Start of Text

Traditional healing urged in aboriginal cancer care
Growing concern about cancer rates in aboriginal communities is prompting efforts in Ontario to provide culturally specific care, which some say needs to include a mix of traditional healing and mainstream medicine.
The agency that oversees cancer care in Ontario has embarked on a three-year plan to reduce the cancer risk for people of aboriginal descent.
It includes community programs to screen more people who are at risk.
Mark Hartman is the head of the Northeast Cancer Centre in Sudbury. Eight per cent of the population that the centre serves is aboriginal.
"We are seeing cancer rates rising more quickly than in the general population. In part, that may be due to smoking rates, diet and other social issues," Hartman said.
But individuals including Cindy Peltier, who lives on the Wikwemikong reserve, on Manitoulin Island, want to see mainstream medicine incorporate traditional healing in patient care.
The Laurentian University graduate student, who watched her father battle kidney cancer, said the solace he took in healing ceremonies and practices inspired her to study how such traditions can complement mainstream medicine.
"My dad actually was fortunate enough to be able to use both Western and indigenous healing methods," she said.
"Those methods were particularly helpful in bringing our family closer together. He was a changed man preparing for his journey to the spiritual world."

End of Text

Your tasks:
1. Summarize the article on aboriginal cancer care in two sentences.
2. According to the article on aboriginal cancer care, what share of the population served by the Northeast Cancer Centre in Sudbury is aboriginal?

Start of Data for review

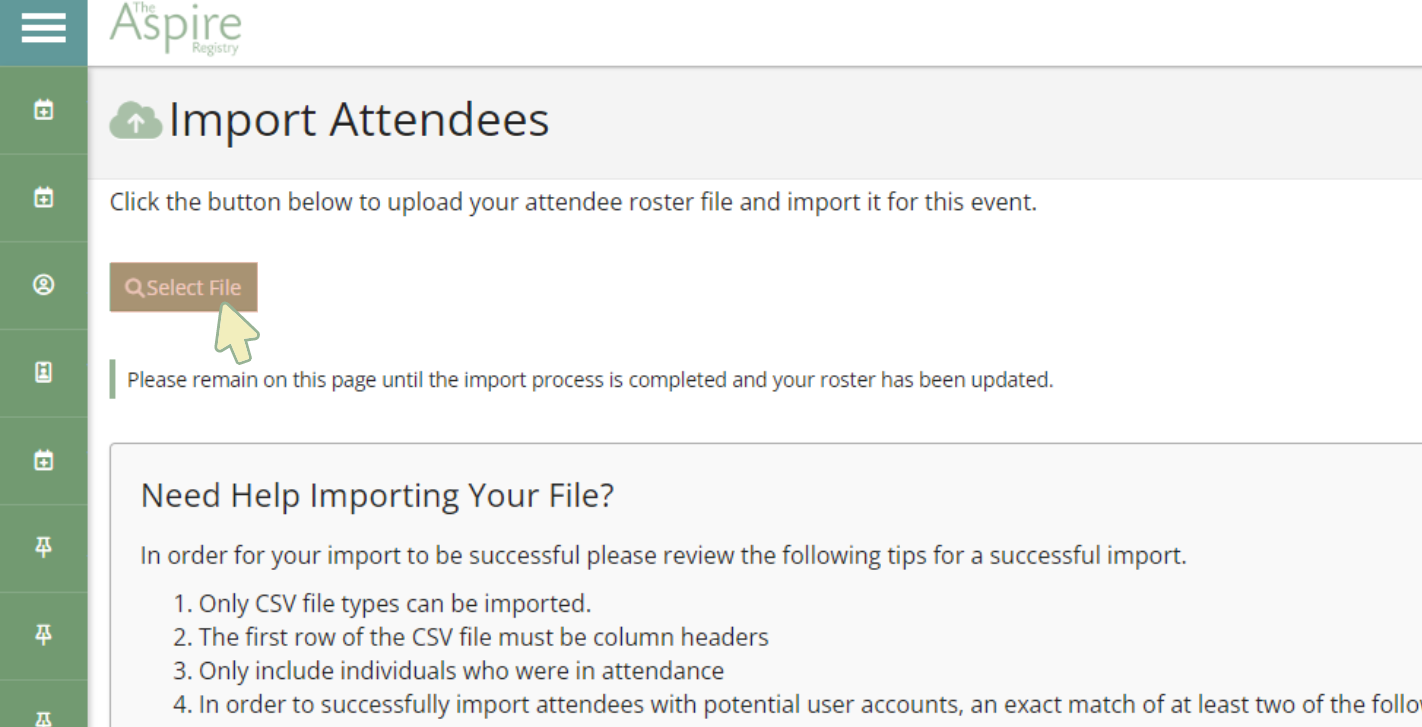This screenshot has width=1422, height=727.
Task: Click the calendar-plus icon below the ID badge
Action: click(x=43, y=460)
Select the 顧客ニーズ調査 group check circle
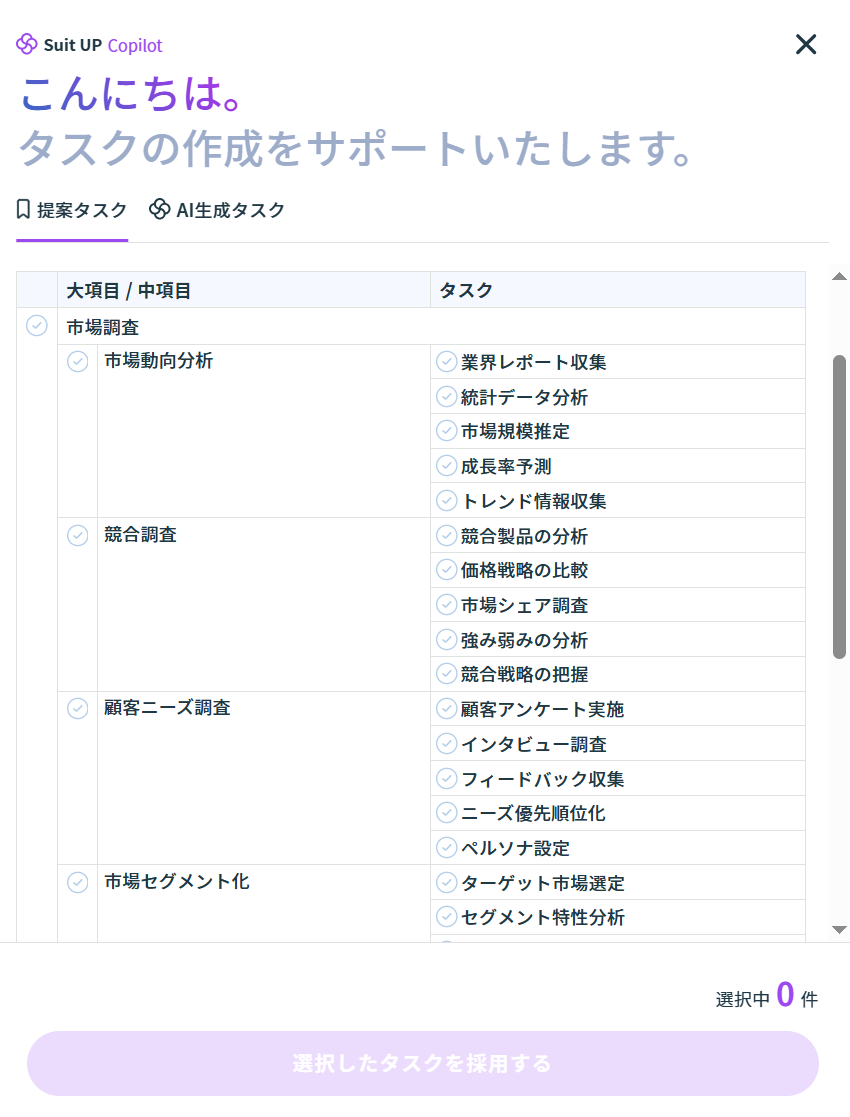 (x=77, y=708)
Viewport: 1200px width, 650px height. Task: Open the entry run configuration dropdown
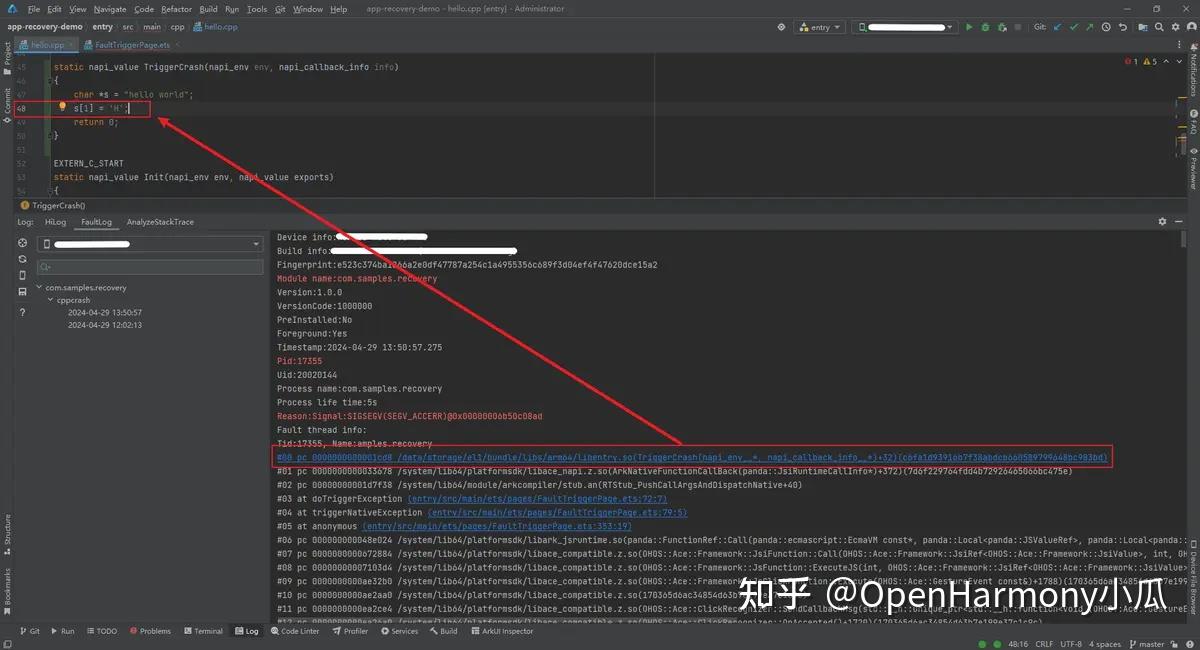pyautogui.click(x=819, y=26)
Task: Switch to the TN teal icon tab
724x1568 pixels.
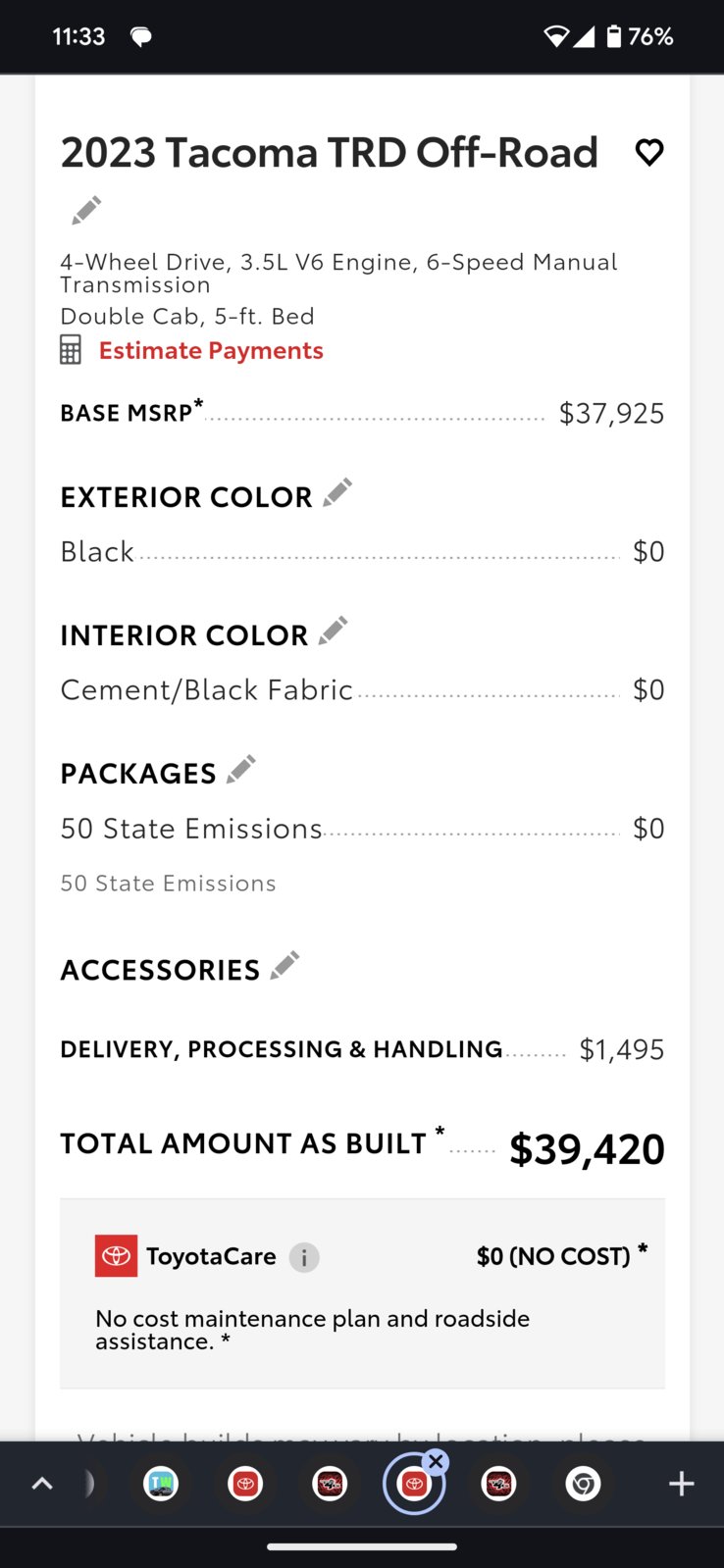Action: click(x=161, y=1485)
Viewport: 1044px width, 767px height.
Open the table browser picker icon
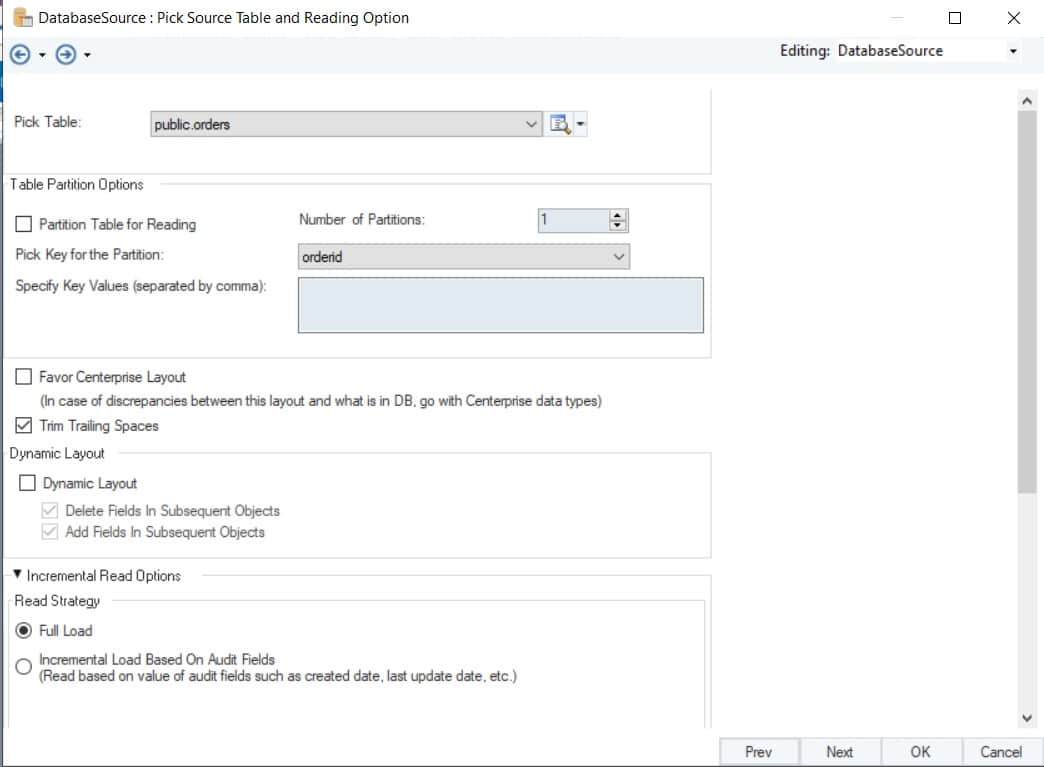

End of Data for review

Written answers:
1. Concern about cancer rates in aboriginal communities has led the agency overseeing cancer care in Ontario to begin a three-year plan, including community screening programs, to reduce cancer risk for people of aboriginal descent. Some, such as Laurentian University graduate student Cindy Peltier, whose father used both Western and indigenous healing methods during his kidney cancer, want mainstream medicine to incorporate traditional healing in patient care.

2. Eight percent.